A joint bid for Essar by ArcelorMittal and Nippon Steel & Sumitomo Metal is among the top contenders. Though Luxembourg-based ArcelorMittal's initial bid was ruled ineligible due to the company's joint venture with a debt-laden Indian peer, the company has since left that partnership and re-entered the running with its Japanese partner.

"We believe that ArcelorMittal, together with [Nippon Steel], has the most relevant credentials and experience, and is the most credible owner for Essar Steel," Chairman and CEO Lakshmi Mittal said. 

Numetal, a vehicle backed by Russia's VTB Capital and Essar's founding family, also is making a new bid after its first offer was ruled ineligible. This time around, the company has teamed with JSW Steel, India's top steelmaker with 18 million tons of production capacity.

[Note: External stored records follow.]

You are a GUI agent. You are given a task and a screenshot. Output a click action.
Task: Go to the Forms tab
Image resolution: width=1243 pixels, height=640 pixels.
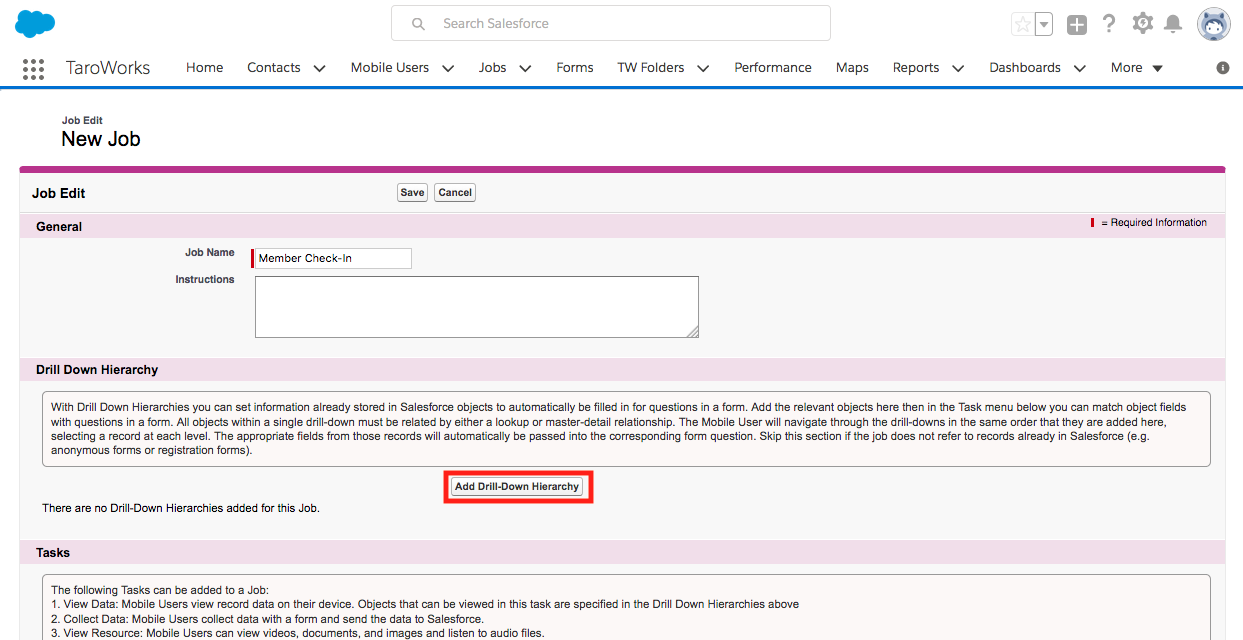coord(575,68)
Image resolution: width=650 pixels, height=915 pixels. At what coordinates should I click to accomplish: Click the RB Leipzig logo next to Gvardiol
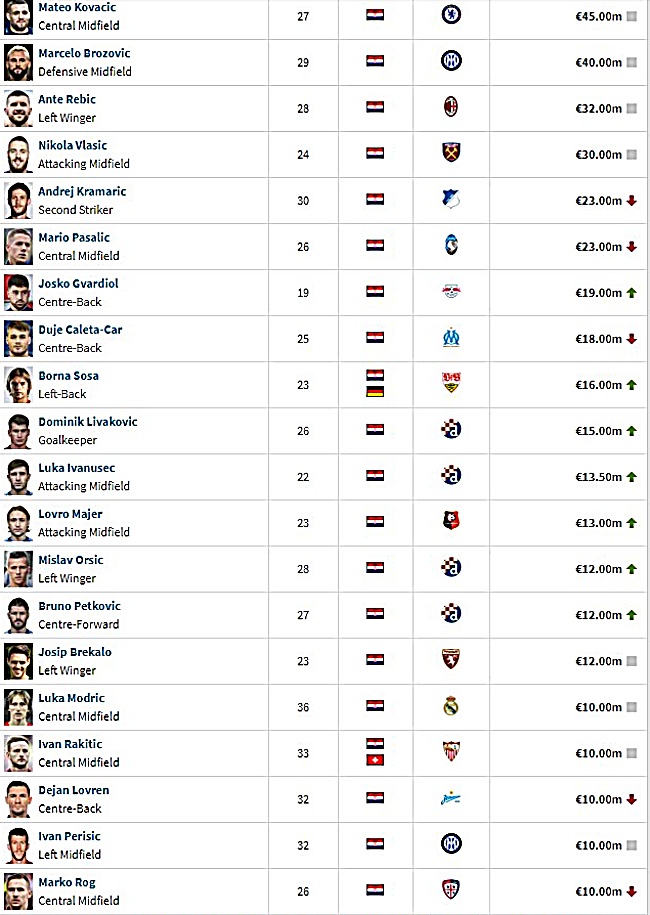click(x=451, y=291)
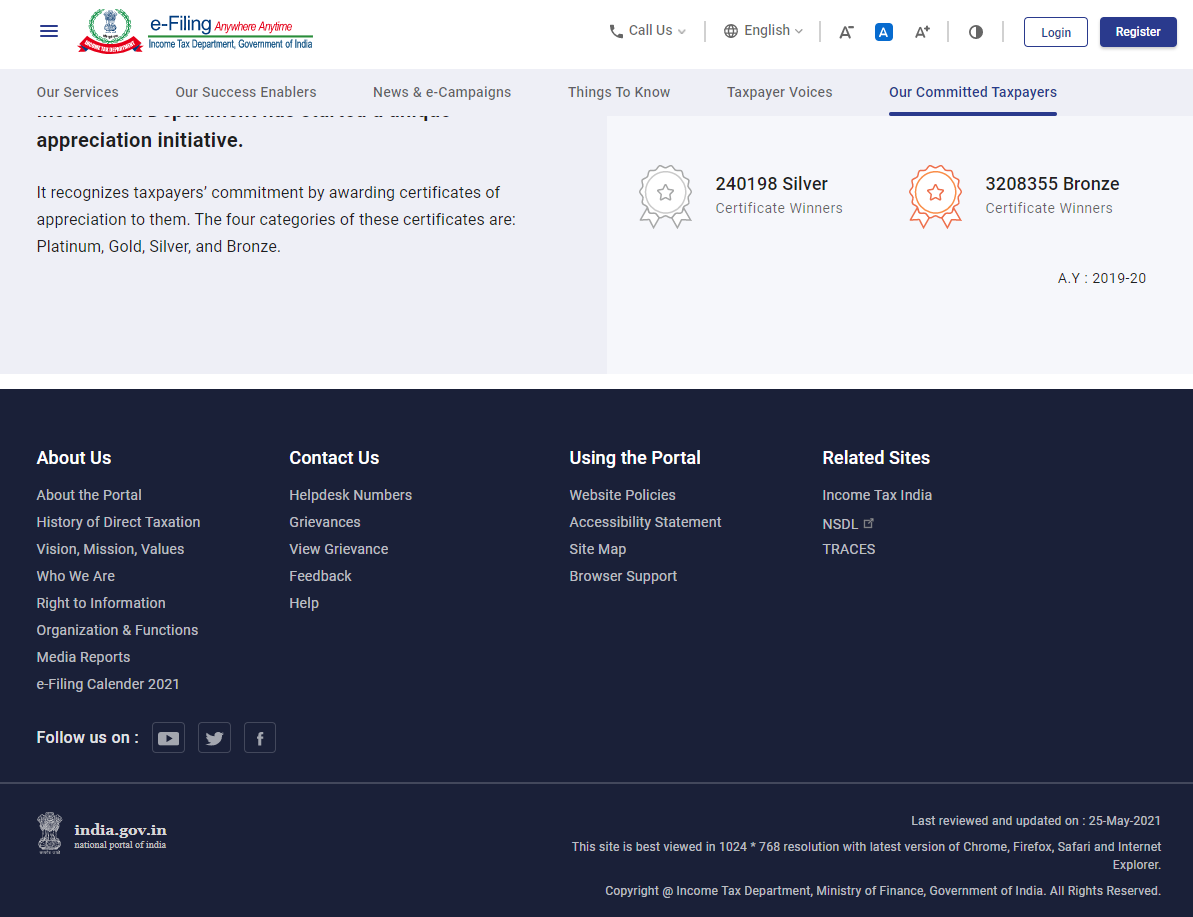Click the Facebook follow icon
The width and height of the screenshot is (1193, 917).
(x=259, y=737)
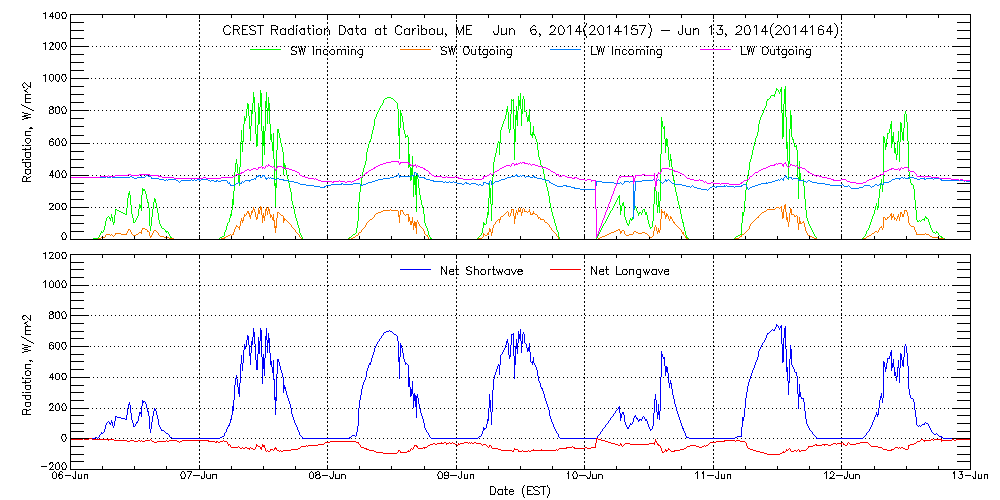Select the 06-Jun tick label on x-axis
Screen dimensions: 1000x500
[x=74, y=478]
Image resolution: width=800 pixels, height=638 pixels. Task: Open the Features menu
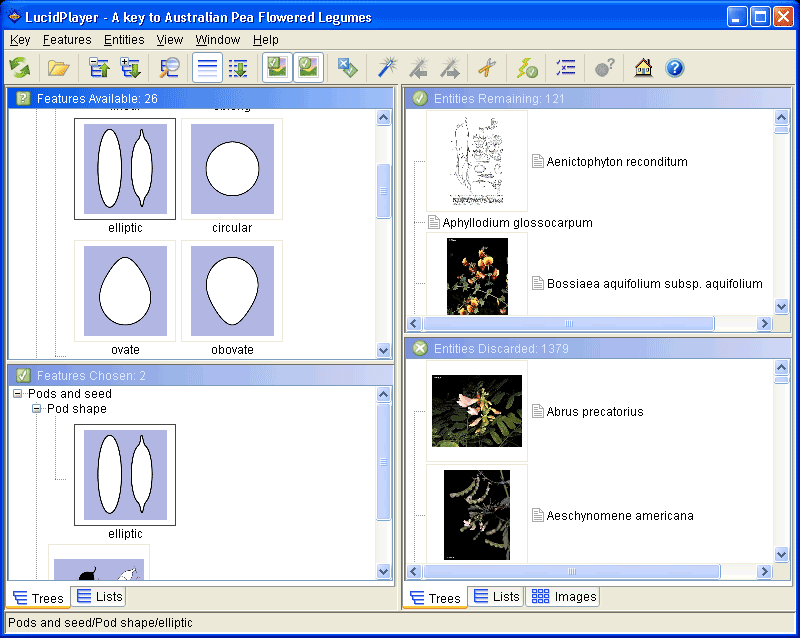pyautogui.click(x=67, y=40)
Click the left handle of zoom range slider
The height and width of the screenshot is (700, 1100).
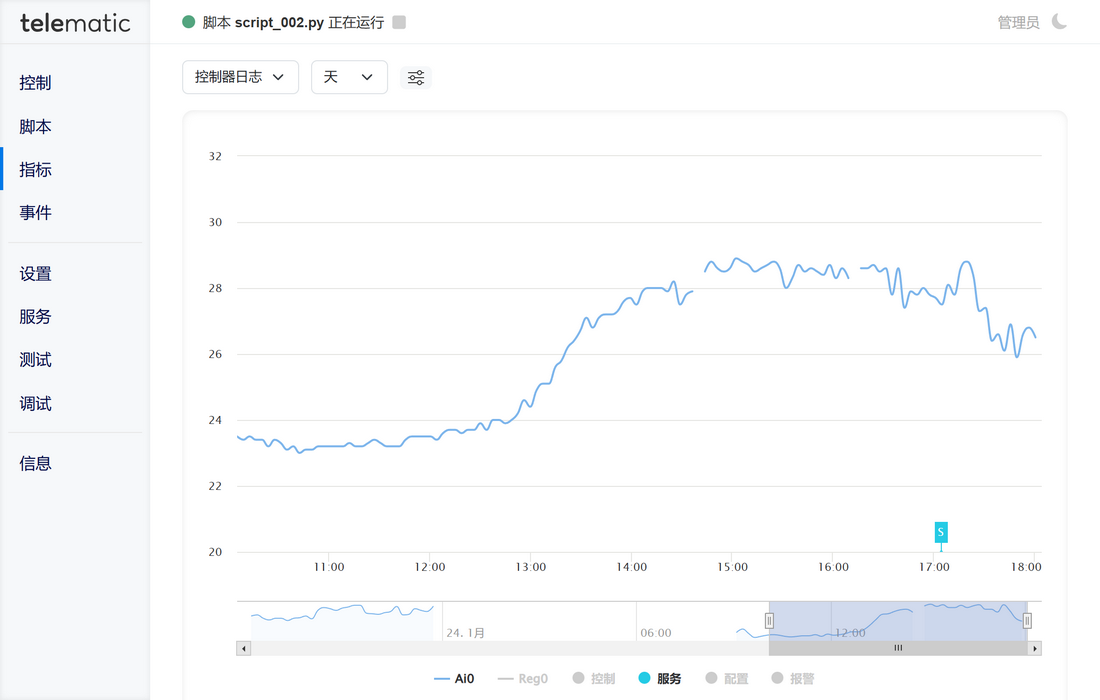click(769, 621)
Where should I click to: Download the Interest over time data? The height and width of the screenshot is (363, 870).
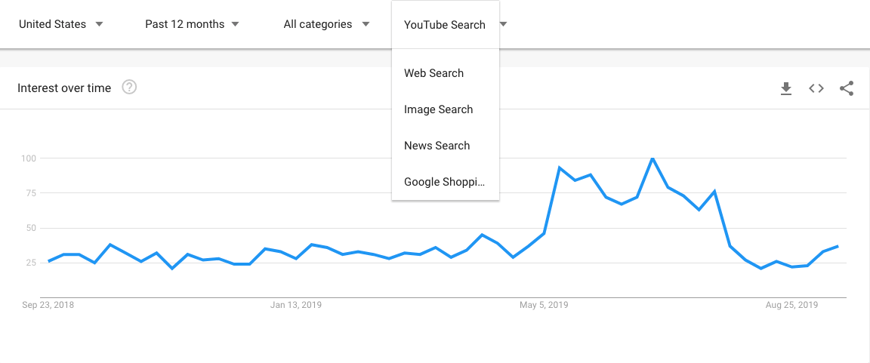[x=786, y=88]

Both ArcelorMittal and Numetal appealed their previous ineligibility rulings to India's National Company Law Tribunal. NCLT on Thursday asked the committee of creditors of Essar Steel to reconsider the first round of bids.

If the tribunal fails to issue decisions by April 29 -- 270 days after bankruptcy proceedings began -- Essar's assets, such as a large steel mill and blast furnace complex in India's Gujarat state, could be liquidated, said Shigeo Asano, managing director of JFE Steel India. Japan-based JFE Steel holds a 15% stake in JSW.

Tata Steel, India's No. 3 producer, showed interest in Essar but has declined to bid. The company already has a deal on its plate: Tata was chosen over JSW in March to buy Bhushan Steel, a struggling midsize steelmaker. The deal combines Tata's 13 million tons of capacity with Bhushan's 5.6 million tons.

The Reserve Bank of India, the central bank, last year identified 12 companies for immediate bankruptcy proceedings in its effort to rid the economy of nonperforming debt, which totaled 8.46 trillion rupees ($128.7 billion) at the end of December. These included five steelmakers: Monnet Ispat & Energy, Electrosteel Steels, Essar, Bhushan and sister company Bhushan Power & Steel.

These companies' creditor banks went to the tribunal to set bankruptcy proceedings in motion. While Tata takes over Bhushan, Monnet Ispat will be acquired by JSW.

Vedanta Resources, of the sprawling Vedanta Group, said Tuesday that the tribunal approved its plan to acquire Electrosteel.

Nikkei staff writer Tomoya Onishi in Tokyo contributed to this article.